Clap de fin pour la saison de résultats d’entreprises.
Le rideau tombe, enveloppé par le murmure des soupirs de soulagement : le repli des bénéfices en Europe est moins grave qu’attendu. Les trois quarts des entreprises ont réussi à surprendre les attentes.
Le secteur des matières premières et l’industrie financière caracolent en tête des révisions positives de bénéfices. Le sentiment s’améliore tout particulièrement autour des sociétés de services aux entreprises et de distribution alimentaire.
Une fois faits les comptes, on constate que le MSCI Europe (pondéré par la capitalisation flottante de ses composants) parvient à battre de 8% les prévisions de croissance bénéficiaire. Une performance qui rappelle celle du premier trimestre l’an dernier, et qui mérite les applaudissements.
Les analystes quittent la salle avec optimisme. Pour les plus enthousiastes d’entre eux, l’année pourrait se clôturer par une croissance des profits autour de 8%. En plus de compter parmi les marchés les moins chers du monde, l’Europe bénéficie de la plus belle trajectoire de révisions bénéficiaires.

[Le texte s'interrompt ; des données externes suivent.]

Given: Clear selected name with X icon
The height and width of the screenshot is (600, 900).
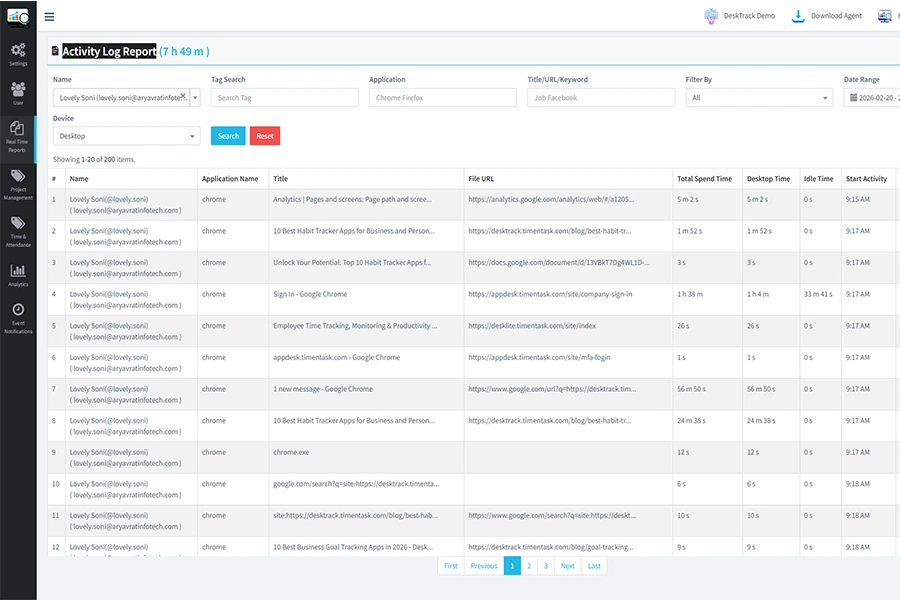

Les gérants s’interrogent : les indices européens progressent déjà de 8% depuis le début de l’année. Ils traitent au-dessus des cibles de la plupart des stratégistes. Les hypothèses de croissance bénéficiaire sont bien escomptées, il faut désormais de solides performances opérationnelles pour les prochains trimestres pour consolider l’avance. Un rebond des multiples de valorisation ne serait pas de trop. Après l’apothéose des résultats de Nvidia (qui contribue à elle seule à hauteur de 25% à la hausse du S&P500 depuis le début de l’année), il dépendra jusqu’à la prochaine saison de publications de la macro-économie et des décisions de politique monétaire.
Malheureusement, les derniers chiffres en Europe, au Royaume-Uni et aux Etats-Unis ne permettent pas de fermer la boite de pandore de l’inflation. En Allemagne, la hausse des salaires, plus élevée que prévu, met la pression sur la banque centrale. Si les entreprises n’acceptent pas de l’absorber dans leurs marges, la BCE craint un débordement de cette inflation sous-jacente dans l’économie. Depuis février, les attentes de baisse des taux BCE en 2024 reculent, de quatre à seulement deux anticipées pour l’année.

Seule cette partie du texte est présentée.